Stored entries
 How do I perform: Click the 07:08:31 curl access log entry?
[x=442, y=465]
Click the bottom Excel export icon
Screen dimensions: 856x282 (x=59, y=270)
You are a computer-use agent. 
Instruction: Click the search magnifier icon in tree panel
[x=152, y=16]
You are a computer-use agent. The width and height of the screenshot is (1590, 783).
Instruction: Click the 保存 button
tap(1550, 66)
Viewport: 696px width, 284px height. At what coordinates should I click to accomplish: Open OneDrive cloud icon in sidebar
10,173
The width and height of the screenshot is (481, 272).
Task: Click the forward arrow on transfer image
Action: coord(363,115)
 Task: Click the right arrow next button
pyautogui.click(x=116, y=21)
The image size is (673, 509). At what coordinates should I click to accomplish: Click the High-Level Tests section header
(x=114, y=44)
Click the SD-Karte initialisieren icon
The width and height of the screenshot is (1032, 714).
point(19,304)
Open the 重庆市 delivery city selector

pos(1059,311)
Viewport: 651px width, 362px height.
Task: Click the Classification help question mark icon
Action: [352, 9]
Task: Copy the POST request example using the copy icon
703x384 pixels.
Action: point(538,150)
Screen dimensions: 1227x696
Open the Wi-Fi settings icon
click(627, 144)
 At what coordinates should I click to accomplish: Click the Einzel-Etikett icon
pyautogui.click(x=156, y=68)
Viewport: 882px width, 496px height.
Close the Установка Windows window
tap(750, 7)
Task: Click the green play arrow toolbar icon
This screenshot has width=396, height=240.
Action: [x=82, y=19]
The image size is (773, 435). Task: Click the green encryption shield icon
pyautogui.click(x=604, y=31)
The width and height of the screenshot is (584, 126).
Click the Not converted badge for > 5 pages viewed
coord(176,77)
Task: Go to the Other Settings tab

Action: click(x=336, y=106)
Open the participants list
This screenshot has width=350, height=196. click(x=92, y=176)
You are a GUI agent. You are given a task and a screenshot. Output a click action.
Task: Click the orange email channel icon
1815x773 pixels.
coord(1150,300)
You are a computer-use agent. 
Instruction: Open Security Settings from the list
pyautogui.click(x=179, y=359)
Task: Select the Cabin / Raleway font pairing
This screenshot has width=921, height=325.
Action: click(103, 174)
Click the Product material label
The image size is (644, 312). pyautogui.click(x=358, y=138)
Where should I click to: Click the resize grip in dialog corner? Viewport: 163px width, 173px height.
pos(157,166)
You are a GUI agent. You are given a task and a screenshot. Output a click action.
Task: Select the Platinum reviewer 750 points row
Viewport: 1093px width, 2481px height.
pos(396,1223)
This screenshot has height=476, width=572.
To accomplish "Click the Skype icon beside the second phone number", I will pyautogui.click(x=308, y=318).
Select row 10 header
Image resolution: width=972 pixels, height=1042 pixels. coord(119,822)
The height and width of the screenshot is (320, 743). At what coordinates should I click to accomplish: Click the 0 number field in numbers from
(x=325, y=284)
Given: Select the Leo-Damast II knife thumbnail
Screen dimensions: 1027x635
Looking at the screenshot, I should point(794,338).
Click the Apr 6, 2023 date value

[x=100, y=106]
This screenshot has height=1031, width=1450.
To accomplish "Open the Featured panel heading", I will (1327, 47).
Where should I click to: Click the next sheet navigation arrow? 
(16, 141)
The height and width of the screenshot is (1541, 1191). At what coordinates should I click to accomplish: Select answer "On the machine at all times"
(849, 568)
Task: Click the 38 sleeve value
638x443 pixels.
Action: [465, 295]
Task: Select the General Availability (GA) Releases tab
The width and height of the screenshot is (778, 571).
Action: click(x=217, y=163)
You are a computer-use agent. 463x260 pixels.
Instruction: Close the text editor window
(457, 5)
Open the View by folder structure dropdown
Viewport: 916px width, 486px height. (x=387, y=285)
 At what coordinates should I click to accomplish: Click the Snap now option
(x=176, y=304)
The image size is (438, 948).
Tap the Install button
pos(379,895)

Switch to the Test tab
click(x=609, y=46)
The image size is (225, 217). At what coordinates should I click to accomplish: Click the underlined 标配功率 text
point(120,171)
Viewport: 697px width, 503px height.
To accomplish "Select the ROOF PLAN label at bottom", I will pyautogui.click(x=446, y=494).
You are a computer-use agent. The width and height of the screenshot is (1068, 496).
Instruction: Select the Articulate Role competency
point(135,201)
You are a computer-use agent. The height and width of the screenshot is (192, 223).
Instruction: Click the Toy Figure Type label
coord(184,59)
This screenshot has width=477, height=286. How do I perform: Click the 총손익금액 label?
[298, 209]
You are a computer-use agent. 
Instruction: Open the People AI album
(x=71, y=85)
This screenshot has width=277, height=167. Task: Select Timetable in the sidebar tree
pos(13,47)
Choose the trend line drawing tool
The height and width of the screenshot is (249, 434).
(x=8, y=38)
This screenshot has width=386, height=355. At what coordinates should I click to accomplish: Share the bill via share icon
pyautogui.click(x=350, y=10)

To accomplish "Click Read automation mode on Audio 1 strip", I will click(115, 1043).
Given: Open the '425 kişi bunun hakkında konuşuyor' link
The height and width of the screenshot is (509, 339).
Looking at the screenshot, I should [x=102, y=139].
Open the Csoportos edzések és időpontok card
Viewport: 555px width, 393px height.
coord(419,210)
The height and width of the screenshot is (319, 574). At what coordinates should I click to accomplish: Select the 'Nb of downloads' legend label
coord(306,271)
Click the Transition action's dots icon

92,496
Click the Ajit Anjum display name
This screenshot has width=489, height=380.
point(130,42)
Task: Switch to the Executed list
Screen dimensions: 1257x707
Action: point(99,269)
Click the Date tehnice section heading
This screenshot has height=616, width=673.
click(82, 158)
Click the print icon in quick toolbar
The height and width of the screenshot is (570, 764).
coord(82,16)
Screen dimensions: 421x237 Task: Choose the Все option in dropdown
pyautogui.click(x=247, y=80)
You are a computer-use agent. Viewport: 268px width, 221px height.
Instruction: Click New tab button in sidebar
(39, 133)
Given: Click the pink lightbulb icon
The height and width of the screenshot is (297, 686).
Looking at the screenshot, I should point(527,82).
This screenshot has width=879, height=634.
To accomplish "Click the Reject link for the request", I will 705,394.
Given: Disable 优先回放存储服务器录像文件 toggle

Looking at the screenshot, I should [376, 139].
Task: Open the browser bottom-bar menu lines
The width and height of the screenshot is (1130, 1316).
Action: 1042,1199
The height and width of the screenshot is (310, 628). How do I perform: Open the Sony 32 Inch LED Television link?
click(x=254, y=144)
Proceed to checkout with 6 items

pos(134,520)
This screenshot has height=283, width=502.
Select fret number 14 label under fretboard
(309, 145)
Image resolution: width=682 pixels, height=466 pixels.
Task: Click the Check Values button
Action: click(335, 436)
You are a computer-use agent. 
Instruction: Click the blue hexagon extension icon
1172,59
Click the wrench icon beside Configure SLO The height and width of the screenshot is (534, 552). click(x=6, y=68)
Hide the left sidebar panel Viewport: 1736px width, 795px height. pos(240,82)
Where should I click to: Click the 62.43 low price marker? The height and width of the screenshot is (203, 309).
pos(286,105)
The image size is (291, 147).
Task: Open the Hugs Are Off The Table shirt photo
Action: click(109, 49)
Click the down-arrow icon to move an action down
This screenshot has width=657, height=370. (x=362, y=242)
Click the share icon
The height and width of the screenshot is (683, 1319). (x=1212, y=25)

How to complete this task: Please, from the entries above, set down exactly the lines from the one containing "The height and width of the screenshot is (310, 628)." through the one containing "Hide the left", and only those.

Response below:
The height and width of the screenshot is (310, 628). How do I perform: Open the Sony 32 Inch LED Television link?
click(x=254, y=144)
Proceed to checkout with 6 items

pos(134,520)
This screenshot has height=283, width=502.
Select fret number 14 label under fretboard
(309, 145)
Image resolution: width=682 pixels, height=466 pixels.
Task: Click the Check Values button
Action: click(335, 436)
You are a computer-use agent. 
Instruction: Click the blue hexagon extension icon
1172,59
Click the wrench icon beside Configure SLO The height and width of the screenshot is (534, 552). click(x=6, y=68)
Hide the left sidebar panel Viewport: 1736px width, 795px height. pos(240,82)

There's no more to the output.